WHAT ARE YOU SELLING?
It’s a good idea to stop and think about what you’re really selling. You’re not selling thread in fabric. You’re not selling logos. You’re selling a service combined with a product, which requires your time, talent and expertise. All of these things have value. Unfortunately, many people focus on their price per thousand stitches, making their embroidery work a commodity rather than the complex combination that it really is.

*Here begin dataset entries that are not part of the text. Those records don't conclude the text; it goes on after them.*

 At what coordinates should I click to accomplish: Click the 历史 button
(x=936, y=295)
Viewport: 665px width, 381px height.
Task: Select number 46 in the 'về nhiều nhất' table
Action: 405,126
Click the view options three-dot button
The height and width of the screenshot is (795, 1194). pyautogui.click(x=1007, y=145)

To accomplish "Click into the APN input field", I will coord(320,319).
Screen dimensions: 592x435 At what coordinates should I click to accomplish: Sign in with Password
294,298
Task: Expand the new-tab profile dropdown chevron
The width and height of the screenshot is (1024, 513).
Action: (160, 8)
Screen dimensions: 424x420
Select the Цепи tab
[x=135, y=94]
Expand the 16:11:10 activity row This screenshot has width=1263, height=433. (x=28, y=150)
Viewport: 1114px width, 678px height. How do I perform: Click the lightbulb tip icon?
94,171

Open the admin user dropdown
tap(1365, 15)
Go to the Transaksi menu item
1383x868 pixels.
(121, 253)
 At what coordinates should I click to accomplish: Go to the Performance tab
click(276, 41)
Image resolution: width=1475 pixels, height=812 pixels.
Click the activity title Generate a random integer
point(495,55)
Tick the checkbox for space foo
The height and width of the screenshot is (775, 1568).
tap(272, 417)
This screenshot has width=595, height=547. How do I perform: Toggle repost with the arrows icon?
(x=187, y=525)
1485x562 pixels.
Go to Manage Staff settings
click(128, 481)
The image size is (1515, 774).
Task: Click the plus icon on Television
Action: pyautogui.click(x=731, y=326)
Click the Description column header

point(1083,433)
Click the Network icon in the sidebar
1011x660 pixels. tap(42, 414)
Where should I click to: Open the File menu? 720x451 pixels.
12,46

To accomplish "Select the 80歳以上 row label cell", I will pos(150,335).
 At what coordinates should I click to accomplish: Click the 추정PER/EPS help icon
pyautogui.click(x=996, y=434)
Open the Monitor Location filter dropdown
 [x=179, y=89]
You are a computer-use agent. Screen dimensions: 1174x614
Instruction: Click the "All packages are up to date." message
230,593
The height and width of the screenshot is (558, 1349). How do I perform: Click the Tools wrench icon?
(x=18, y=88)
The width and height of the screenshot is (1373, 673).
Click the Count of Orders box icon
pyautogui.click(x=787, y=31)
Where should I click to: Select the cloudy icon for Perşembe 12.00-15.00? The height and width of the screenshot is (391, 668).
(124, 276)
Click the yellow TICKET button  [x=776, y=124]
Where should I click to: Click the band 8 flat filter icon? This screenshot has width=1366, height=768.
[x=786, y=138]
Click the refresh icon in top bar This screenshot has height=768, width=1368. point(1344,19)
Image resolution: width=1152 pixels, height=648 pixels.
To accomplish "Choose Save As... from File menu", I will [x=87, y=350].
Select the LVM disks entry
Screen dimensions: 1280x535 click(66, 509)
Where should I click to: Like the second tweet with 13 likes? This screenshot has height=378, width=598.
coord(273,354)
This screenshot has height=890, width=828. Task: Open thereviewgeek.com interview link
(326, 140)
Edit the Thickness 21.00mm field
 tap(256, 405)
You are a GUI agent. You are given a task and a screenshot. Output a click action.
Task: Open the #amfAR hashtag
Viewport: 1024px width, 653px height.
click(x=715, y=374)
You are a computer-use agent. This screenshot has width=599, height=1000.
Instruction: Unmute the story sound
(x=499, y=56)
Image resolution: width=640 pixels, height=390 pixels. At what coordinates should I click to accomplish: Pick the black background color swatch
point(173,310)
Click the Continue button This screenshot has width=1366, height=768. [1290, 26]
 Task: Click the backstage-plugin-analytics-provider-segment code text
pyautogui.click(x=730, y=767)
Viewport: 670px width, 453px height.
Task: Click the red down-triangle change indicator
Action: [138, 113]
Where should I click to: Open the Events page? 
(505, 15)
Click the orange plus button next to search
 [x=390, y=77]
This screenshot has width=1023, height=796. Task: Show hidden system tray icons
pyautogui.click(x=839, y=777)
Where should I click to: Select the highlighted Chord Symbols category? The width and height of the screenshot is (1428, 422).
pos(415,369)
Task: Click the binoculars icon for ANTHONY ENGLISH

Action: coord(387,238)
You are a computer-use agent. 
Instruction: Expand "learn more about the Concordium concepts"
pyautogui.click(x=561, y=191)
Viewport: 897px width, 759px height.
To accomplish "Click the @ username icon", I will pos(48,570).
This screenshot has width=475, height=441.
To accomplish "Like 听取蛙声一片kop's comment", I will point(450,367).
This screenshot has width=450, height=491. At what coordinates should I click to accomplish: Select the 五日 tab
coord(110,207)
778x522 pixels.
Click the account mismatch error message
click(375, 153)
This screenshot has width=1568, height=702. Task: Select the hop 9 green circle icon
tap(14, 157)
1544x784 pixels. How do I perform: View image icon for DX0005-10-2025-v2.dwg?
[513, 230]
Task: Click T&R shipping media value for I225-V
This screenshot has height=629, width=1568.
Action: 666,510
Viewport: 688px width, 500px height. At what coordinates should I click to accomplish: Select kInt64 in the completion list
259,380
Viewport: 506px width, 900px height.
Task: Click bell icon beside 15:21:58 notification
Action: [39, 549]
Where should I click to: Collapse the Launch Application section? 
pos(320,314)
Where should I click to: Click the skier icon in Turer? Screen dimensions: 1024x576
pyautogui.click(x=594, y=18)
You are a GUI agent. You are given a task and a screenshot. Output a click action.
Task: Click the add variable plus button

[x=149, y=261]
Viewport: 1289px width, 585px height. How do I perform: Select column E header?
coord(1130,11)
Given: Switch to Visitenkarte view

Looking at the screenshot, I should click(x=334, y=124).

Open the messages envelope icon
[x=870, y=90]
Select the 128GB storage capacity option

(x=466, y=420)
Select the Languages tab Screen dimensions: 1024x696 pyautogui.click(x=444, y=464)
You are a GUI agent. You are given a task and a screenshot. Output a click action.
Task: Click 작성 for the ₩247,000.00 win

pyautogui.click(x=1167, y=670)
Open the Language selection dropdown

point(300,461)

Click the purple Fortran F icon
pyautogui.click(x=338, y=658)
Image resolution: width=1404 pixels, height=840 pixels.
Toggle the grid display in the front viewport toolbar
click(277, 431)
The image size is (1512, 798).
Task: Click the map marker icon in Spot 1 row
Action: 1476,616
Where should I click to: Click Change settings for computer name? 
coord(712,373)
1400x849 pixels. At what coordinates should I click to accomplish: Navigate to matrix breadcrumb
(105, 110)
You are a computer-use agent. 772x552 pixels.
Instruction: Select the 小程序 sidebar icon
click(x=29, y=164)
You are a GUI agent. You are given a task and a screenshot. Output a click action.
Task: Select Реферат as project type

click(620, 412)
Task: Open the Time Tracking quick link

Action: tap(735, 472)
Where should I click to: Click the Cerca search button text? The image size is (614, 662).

It’s generally more profitable to sell garments or other products, such as bags or blankets, rather than simply providing the embroidery. You and your customer reap several benefits when you recommend products that are familiar to you. If you choose wisely, you are recommending and selling a product that:

• has good characteristics for embroidery
• is long-lasting, and washes and wears well
• is easily obtainable
• supports a good mark-up.

I advise bundling the price for the embroidery and your recommended product, allowing you to give your customer a single price. This is a better pricing strategy than possibly confusing customers with details they don’t care about anyway. Plus, you may unknowingly cause them to make incorrect comparisons between your prices and those of your competitor when you break down the costs of the embroidery and garment separately.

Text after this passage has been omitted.